Setting Boundaries in Motherhood #2: Setting Boundaries with a Partner
Once a new baby is in the picture, parents need boundaries with one another. Boundaries can be extremely beneficial in protecting a couple’s time, energy, and happiness, both individually and as a team.
This is blog #2 in the series Setting Boundaries in Motherhood. In this specific post, we’ll examine what boundaries are, how they are challenging to set with your parenting partner, and examples of boundaries you might set with your partner so you can show up for yourself and each other.
Recap: What is a boundary?
Here is a reminder of the definition of boundaries from the last post in our Motherhood and Boundaries series:
Nedra Glover Tawwab, licensed therapist and best-selling author of “Set Boundaries, Find Peace: A guide to reclaiming yourself” describes boundaries as, “...something that keeps you safe and comfortable in your relationships," (Life Kit- NPR). They are unique to each individual, and they are a way of communicating your wants and needs at any given point.
Setting boundaries means being specific about what you want and need, or about what is or is not acceptable to you. It is a roadmap for a healthy relationship with you.
Want a healthy relationship with your partner? It may be best to set some boundaries.

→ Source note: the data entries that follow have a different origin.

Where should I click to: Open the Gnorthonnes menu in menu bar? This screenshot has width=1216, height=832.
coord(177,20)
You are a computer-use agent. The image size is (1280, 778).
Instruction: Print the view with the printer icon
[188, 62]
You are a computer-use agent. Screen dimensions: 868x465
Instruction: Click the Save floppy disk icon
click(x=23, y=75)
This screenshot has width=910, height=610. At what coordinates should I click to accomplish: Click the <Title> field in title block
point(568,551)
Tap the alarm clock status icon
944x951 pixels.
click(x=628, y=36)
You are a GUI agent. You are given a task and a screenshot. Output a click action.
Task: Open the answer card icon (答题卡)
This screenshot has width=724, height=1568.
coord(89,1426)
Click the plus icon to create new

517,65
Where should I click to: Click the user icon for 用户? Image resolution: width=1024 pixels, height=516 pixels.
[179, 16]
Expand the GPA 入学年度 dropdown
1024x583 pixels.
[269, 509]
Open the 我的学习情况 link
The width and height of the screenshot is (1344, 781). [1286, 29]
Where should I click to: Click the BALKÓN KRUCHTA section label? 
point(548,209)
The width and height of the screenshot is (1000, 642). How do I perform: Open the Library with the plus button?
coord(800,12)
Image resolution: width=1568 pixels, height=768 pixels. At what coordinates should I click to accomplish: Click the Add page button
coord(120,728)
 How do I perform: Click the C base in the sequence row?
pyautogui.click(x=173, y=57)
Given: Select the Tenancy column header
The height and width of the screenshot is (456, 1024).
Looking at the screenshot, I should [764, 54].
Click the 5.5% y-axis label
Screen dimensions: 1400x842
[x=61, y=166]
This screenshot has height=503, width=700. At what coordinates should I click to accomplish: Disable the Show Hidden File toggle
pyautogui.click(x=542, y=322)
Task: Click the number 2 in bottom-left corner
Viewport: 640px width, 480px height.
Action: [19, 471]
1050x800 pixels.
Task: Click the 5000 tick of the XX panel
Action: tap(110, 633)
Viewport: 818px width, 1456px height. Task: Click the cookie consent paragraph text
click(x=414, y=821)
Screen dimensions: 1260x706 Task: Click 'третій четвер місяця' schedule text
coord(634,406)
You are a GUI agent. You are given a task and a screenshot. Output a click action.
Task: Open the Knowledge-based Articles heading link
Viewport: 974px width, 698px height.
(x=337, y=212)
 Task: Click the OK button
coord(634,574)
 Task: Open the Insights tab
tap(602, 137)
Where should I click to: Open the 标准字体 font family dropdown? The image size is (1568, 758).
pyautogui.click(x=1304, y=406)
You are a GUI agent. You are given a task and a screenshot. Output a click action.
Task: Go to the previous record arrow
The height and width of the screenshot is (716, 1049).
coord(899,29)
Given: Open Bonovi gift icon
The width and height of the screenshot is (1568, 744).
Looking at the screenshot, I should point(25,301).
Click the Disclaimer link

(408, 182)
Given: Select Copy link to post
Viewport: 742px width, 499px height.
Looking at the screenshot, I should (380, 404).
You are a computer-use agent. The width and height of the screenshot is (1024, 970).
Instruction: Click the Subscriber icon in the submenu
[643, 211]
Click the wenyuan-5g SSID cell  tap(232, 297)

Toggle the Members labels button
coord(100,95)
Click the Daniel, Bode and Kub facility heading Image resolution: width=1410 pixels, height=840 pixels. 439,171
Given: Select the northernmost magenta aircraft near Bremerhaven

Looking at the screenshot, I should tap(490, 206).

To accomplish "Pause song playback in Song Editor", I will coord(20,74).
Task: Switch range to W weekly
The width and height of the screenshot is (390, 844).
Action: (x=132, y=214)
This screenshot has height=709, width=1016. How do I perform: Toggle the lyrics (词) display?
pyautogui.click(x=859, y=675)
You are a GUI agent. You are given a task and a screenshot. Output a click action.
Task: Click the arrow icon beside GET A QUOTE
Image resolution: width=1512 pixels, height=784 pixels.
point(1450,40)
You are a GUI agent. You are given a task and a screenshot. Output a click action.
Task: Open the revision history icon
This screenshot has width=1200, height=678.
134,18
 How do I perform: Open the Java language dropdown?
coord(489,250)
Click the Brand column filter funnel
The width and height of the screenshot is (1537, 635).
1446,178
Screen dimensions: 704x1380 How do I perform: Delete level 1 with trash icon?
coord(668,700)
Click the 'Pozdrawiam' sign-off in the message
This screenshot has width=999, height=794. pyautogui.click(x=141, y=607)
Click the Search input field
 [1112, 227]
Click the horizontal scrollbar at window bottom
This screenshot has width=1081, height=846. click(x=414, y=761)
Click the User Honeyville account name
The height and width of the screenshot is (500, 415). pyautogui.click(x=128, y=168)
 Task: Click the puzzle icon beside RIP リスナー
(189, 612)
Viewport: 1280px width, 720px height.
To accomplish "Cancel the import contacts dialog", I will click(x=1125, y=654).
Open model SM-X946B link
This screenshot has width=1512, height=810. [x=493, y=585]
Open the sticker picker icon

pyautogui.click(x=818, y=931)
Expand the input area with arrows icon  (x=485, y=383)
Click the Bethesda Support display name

Why setting boundaries with a partner can be challenging for new parents
There are a variety of factors that can work against couples aiming to work together to raise children. In a previous post, we discussed the unrealistic expectations placed on mothers, discussing the highly gendered expectations placed on women to know how to take responsibility for children. Even the strongest relationships may struggle with the sneaky ways in which these expectations may show up, which can cause resentment, frustration, and anger between partners.
Setting boundaries with a partner is also challenging because both people are going through a transition. Each adult is learning to become a parent and to manage a different workflow. Parents may be navigating a lack of changed expectations at work despite a lack of personal time and sleep…the list goes on. It is reasonable to expect some struggle. This creates an opportunity to renegotiate expectations for yourself and for your partner so you can both show up as your best selves.
Setting boundaries is often uncomfortable, and can even cause an initial response of frustration or misunderstanding from your partner. However, the goal is for you to communicate ways in which to have a healthy relationship with you. You are not responsible for another person’s response to your boundary.
Boundaries You Can Set With Your Partner
Let’s explore some ways you can set boundaries with your partner.
Below is a list of common boundaries that might be helpful for you to consider, and specific examples to help you envision ways in which these boundaries could work for you and your significant other.
Time Together/Time Alone
Maintaining your personal space vs. time as a couple can be a challenge when a baby is born. Not getting enough alone time or not getting enough time to nourish the relationship are both common topics that can cause relationship strain after a baby is born.
This boundary might look like/sound like:
“I could really use some alone time. I have a few times in mind that could work for me to squeeze some alone time in…which one would you prefer?”
“I’d really like to put in the effort to plan to spend together this month. Maybe we could try to stay up for a half hour and watch a show or play cards. I think ____ days could work with our schedule, what do you think works best?”
Managing Childcare Duties
Childcare duties often fall on the mom without intentional planning. The mental load of communicating with daycare, washing/labeling/readying bottles, making sure the diaper bag is packed, and having the running list of materials on hand for the baby can add up. Setting boundaries about what you do and do not want to handle can help.
This boundary might look like/sound like:
“I’m noticing that I’m getting overwhelmed with some of my tasks at home and I’d like to talk with you about getting some help. It would really help me if you would take care of packing the bottles and labeling them for the next morning. I’m still happy to clean the bottles and repack the diaper bag at the end of the day. Can I show you how I do that and leave that to you?”
“It would really help me if you could handle the daycare payments. I’m getting frustrated because I keep forgetting and it’d really help if you could take that on.”
Needing a Break
Sometimes, moms don’t even realize how much they take on until they notice themselves becoming resentful or angry. Part of this is because of the imbalance of expectations - moms are simply expected to take on more, even if it doesn’t work for the mom, partner, or family system.
This boundary might look like/sound like:
“I’m noticing myself getting really amped up around…
(time of day)
(task)
I’d really like to feel this way less. Can we talk about some options for me to get some help/more rest during that time? It would help me to show up better for us and for the baby.”
If you’d like a place to start with engaging in these conversations, be sure to check out my free exercise for couples that supports planning for another baby!
Your ability to work toward setting better boundaries with your partner helps ensure a healthier family unit overall. There’s no better time to practice than once you bring your precious little one into the picture.